Document segment |

begin

My father rented from a farmer when I was a kid.  Lived on a 500 acre sheep and cattle farm.  He raised Siberian Huskies.  When his females would have pups, they almost always found a way to get out and go kill a ewe or lamb or two and my dad had to reimburse the farmer.  Never bothered the livestock the rest of the time, but instinct is instinct.
I wouldn't even consider owning a husky while I own livestock, much less using one to guard the livestock.  Personal choice, but I grew up seeing what they're capable of...and would always worry about, "What if they got out?"
If someone chooses to do so, great...I just wouldn't.  I'm not saying you're wrong to do so, and again, more power to you if it's successful....but since I have experience with LGD and huskies, I choose to use LGDs.

SHK, I disagree w/ a couple things you said....Any LGD under 18 mos. can and will 'play' with their goats, because they're puppies and they're bonding to the goats / sheep / whatever....they play w/ them like littermates.
Gus, who I guarantee you is half pyr, half anatolian, LOVES to play 'head butt games' with Penny, and he's 3.5 now.  It breaks up the monotony for him, I guess, and she's the only one he 'plays' with.

I have a couple goats w/ ripped ears from when Razor and Edge were pups and they played too roughly.  They are wonderful dogs NOW (well, Razor has passed but he was the BEST)...but as youngsters they were a handful and had to be corrected when too rough.  Anyone who hasn't actually raised some pups up w/ young goats and seen what that can lead to....shouldn't be telling others they don't need seperated.  I believe keeping unsupervised LGD pups w/ young goats is a recipe for disaster and anyone who didn't have a problem doing so....was lucky.

That is how you end up w/ problems....when the inexperienced try to tell others how to do things based on their opinions alone.

Get what you want to...but don't trust it, regardless of breed, w/ out supervision, until they're past the puppy phase.  And don't blame the dog if things go south on you ...ANY dog needs to be shown what is and is not acceptable, regardless of it's purpose in life.  We can't blame the dog if it's set up to fail from the get-go.


----------



## Oakroot (Nov 5, 2012)

> Get what you want to...but don't trust it, regardless of breed, w/ out supervision, until they're past the puppy phase.  And don't blame the dog if things go south on you ...ANY dog needs to be shown what is and is not acceptable, regardless of it's purpose in life.  We can't blame the dog if it's set up to fail from the get-go.


^This^ for any breed of dog in any situation.


----------



## Queen Mum (Nov 5, 2012)

I respectfully disagree.  My dog can run through the woods and take down a coyote and has.  In fact, she chased down a wolf hybrid and took it out.  She has also taken on a bear (didn't kill it, but kept it at bay and  chased it off for three weeks running.)  And she has been pretty good to keep other  prey animals away from my goats, including coons, snakes, etctera - Successfully.  She is a great LGD.  She has the instinct for it and is good at it.   

I don't recommend Huskies for LGD's because they are naturally prey dogs.  It's a disaster waiting to happen as a rule.    This one is an exception.  BUT The exception goes to show that it is possible for dogs other than "bred LGD's" to be LGD's"  This particular dog seems to have the temperament for it.  I've seen LGD's of all sorts who are very good at it.  Mostly in Australia.

end

Problem description |
Write the next part of the forum thread on huskies and livestock guardian dogs, picking up after its last sentence.

Supplied information |
begin

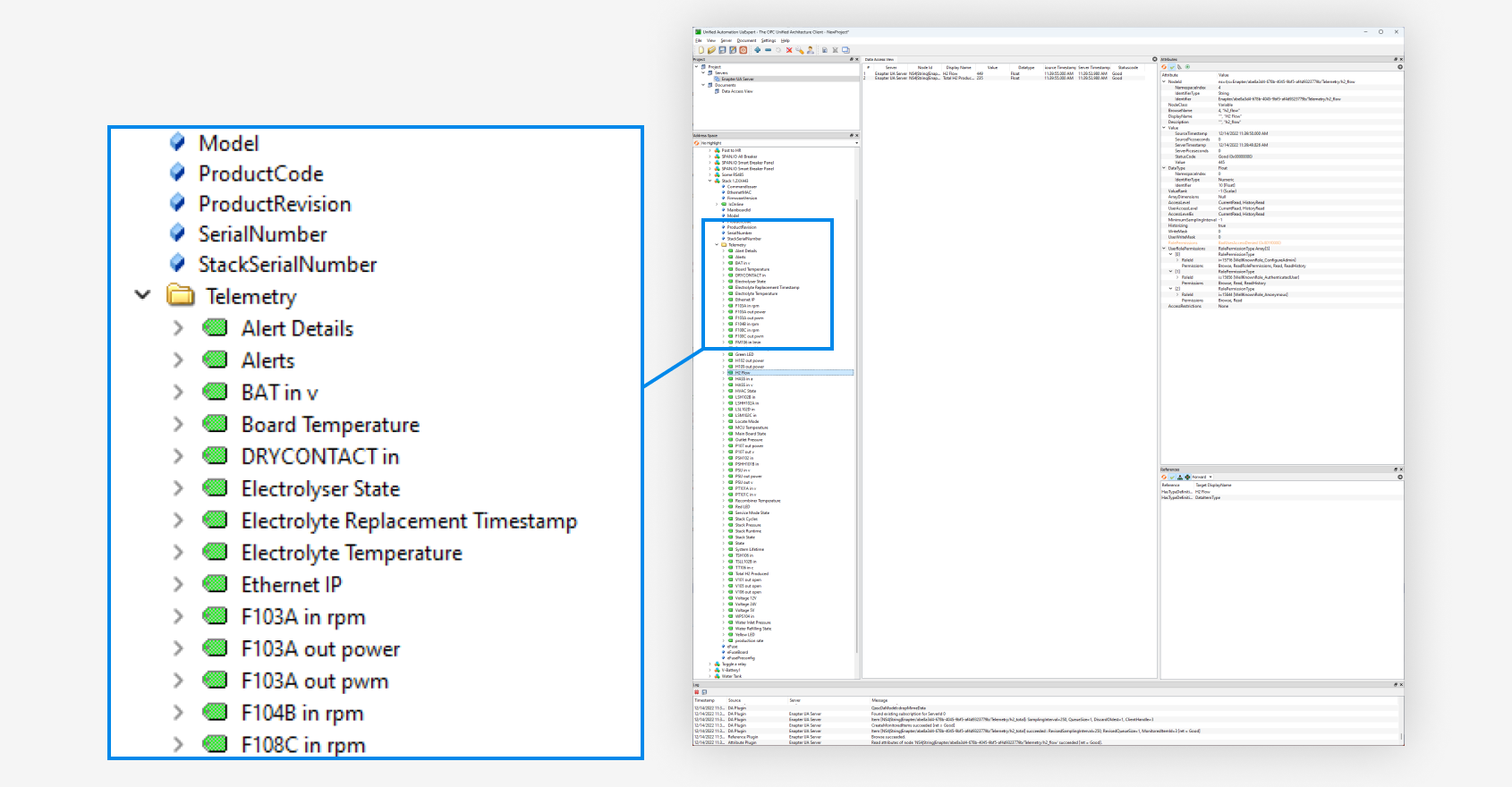The width and height of the screenshot is (1512, 787).
Task: Click the wrench settings icon in toolbar
Action: pyautogui.click(x=800, y=50)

end

Written answer |
It is a temperament thing.  Not all dogs are good at it and not all dogs can handle it.  AND some animals which are bred for it are lousy at it.  I have seen Pyrs who are the worst LGD's ever.  And some mutt dogs  excel at it.     And it is dog specific.  Some breeds are better at it than others and size can be an issue but not neccesarily.  It is a temperament thing and a training issue.

I definitely agree with Roll about NOT blaming the dog when things go wrong.  People tend to not pay attention to the animals in the adolescent stage and not to be vigilant with their training at that point.  Then when things go wrong they blame the dog.  That always frosts my cookies.  Animals do what comes naturally to them. LGD's are no exception.  If you want them to guard your livestock you have to teach them to be good guardians.  Not good playmates.


----------



## Ownedby3alpacas (Nov 5, 2012)

Queen Mum said:
			
		

> An LGD doesn't have to be a specific breed and anyone who insists that it does is full of baloney.  An LGD has to have a specific temperament and training, training, training.  It should be raised from a pup around livestock.  But that isn't a hard and fast rule either.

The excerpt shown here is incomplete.